_Datos proporcionados_
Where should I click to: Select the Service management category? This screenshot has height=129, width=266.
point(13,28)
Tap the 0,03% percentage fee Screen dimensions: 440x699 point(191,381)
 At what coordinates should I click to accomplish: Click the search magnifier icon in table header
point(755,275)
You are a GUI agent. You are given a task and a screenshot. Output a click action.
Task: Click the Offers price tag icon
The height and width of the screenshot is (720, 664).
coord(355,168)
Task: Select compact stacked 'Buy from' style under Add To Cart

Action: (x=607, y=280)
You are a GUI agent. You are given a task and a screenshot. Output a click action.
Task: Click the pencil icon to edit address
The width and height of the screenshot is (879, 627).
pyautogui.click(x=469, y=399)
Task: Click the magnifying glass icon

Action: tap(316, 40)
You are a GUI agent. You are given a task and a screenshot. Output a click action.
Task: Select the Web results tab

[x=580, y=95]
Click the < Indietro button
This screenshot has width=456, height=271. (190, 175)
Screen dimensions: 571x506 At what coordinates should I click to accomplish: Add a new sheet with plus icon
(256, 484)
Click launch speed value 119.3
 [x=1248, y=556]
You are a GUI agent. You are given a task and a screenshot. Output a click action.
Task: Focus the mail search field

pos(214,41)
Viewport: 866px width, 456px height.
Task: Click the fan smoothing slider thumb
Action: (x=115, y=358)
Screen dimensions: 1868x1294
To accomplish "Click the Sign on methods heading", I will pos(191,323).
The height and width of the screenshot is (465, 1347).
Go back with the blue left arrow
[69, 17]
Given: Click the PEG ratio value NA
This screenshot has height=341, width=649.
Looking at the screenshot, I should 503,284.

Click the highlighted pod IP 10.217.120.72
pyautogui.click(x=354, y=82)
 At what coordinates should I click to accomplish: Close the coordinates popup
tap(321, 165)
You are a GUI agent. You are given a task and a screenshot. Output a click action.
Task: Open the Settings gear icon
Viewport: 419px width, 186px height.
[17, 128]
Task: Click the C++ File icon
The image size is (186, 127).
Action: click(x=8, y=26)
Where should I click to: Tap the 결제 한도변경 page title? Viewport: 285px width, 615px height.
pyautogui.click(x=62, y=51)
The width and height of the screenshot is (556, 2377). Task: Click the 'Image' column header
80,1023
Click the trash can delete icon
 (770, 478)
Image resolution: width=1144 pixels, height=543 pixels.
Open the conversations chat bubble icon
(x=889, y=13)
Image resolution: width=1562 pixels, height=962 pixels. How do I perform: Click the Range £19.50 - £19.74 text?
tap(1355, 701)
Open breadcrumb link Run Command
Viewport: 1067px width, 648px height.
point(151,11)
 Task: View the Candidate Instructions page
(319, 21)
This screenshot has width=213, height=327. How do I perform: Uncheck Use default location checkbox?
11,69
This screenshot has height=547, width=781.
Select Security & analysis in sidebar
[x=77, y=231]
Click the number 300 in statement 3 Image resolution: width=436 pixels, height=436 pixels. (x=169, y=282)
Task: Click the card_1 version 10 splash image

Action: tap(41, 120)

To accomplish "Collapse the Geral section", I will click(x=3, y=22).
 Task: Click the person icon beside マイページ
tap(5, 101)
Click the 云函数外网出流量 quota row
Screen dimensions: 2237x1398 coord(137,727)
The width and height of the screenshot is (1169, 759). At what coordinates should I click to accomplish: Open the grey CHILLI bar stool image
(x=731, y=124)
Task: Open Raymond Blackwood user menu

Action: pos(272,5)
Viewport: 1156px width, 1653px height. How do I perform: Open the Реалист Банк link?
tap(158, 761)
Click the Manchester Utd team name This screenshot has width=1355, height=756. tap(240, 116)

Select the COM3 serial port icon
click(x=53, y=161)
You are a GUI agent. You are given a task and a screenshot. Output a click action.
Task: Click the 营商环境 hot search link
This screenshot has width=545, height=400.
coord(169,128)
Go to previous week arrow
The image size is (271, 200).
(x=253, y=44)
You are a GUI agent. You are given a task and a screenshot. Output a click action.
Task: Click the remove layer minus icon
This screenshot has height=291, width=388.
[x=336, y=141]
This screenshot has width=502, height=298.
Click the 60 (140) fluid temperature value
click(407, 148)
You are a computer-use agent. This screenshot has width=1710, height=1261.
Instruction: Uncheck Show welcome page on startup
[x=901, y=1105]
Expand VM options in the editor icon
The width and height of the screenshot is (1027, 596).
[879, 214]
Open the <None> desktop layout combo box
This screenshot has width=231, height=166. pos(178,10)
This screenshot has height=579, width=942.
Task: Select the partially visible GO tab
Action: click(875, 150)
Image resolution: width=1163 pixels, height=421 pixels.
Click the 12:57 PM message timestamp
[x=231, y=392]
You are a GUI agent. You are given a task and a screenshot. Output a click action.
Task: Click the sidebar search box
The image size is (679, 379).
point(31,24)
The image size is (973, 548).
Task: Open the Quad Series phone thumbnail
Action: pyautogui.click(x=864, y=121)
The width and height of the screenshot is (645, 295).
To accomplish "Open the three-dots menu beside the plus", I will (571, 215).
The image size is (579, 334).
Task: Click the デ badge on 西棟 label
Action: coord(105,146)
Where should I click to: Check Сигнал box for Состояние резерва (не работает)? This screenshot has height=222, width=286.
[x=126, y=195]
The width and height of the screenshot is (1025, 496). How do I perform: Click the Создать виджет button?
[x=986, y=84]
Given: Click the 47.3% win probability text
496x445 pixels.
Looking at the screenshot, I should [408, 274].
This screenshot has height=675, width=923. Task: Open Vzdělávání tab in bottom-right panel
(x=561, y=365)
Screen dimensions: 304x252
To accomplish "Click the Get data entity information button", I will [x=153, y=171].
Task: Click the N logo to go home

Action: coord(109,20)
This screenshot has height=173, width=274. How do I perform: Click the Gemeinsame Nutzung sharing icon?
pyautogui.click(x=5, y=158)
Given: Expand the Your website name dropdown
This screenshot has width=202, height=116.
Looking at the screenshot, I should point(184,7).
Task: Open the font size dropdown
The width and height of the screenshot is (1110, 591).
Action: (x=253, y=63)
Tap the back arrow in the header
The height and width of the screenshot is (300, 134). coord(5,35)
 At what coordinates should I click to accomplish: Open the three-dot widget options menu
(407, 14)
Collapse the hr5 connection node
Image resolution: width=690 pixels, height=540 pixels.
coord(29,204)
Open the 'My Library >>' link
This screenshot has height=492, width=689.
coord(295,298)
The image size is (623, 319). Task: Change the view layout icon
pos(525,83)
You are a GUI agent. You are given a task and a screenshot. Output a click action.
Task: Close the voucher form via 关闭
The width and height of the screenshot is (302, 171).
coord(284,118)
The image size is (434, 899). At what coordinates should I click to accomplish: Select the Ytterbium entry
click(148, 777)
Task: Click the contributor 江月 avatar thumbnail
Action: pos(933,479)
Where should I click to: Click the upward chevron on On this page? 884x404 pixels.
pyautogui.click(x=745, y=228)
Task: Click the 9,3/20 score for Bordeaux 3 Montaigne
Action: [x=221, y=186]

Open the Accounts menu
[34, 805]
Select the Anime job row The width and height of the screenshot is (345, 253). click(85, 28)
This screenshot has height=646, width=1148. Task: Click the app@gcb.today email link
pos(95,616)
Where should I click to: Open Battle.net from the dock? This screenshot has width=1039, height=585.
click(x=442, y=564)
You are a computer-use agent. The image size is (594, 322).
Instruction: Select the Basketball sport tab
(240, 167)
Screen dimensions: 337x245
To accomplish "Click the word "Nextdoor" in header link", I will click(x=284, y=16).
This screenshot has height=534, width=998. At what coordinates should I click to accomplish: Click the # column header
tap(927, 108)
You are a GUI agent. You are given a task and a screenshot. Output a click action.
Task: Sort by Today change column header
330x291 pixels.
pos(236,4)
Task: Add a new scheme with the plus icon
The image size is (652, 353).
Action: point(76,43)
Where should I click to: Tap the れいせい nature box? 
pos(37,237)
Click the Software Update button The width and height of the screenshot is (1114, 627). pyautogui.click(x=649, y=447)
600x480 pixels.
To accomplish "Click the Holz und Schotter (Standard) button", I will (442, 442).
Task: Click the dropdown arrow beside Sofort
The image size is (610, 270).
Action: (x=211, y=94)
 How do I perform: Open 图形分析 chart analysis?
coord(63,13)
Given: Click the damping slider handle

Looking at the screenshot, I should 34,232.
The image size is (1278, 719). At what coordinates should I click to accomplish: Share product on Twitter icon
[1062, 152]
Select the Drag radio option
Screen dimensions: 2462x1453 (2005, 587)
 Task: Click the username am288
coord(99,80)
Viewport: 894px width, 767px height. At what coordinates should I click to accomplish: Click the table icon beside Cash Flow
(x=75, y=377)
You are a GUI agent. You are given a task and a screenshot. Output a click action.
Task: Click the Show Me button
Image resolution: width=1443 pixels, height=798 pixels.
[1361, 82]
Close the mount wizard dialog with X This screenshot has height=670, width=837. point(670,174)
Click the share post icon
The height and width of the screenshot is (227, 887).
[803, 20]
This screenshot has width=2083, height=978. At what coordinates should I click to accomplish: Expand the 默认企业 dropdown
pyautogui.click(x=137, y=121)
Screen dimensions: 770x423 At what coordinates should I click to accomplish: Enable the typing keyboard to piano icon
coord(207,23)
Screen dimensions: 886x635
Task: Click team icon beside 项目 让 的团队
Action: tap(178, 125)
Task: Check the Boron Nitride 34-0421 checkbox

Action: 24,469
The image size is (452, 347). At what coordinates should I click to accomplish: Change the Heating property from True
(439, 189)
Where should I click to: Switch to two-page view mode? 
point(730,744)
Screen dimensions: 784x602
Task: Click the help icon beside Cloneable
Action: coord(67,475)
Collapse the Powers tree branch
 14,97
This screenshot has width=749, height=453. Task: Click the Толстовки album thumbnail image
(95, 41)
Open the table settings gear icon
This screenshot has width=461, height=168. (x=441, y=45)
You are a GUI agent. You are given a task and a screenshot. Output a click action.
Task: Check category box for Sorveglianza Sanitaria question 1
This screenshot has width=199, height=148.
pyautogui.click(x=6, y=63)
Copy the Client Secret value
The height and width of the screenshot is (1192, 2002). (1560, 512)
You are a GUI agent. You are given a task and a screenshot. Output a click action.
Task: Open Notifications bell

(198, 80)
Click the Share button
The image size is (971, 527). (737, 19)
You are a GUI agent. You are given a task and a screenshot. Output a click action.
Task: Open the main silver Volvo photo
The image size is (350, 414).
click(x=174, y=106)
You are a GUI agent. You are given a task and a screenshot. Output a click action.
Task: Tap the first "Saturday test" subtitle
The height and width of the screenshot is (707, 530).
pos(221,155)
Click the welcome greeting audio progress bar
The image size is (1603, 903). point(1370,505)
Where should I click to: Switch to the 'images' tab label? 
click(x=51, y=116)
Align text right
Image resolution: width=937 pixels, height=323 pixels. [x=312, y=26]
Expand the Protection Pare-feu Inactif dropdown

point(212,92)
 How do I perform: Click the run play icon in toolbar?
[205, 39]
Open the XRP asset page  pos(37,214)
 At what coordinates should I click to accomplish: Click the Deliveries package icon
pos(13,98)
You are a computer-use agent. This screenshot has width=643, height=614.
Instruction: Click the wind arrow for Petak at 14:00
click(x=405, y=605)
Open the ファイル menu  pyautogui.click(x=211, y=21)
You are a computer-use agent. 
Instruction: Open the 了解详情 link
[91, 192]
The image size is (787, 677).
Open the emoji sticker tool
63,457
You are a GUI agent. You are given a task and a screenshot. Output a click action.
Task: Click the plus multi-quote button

_Instrucción escrita_
Copia completas todas las líneas del material desde la que contiene "This screenshot has width=213, height=327." hasta la que contiene "Click the number", ambas incluidas, y multiplica por 0,45 cada coordenada de las respuestas, redondeando al número entero más cercano con las mitades hacia arriba.

_Tarea resuelta_
This screenshot has width=213, height=327. How do I perform: Uncheck Use default location checkbox?
5,31
This screenshot has height=547, width=781.
Select Security & analysis in sidebar
[x=35, y=104]
Click the number 300 in statement 3 Image resolution: width=436 pixels, height=436 pixels. (x=76, y=127)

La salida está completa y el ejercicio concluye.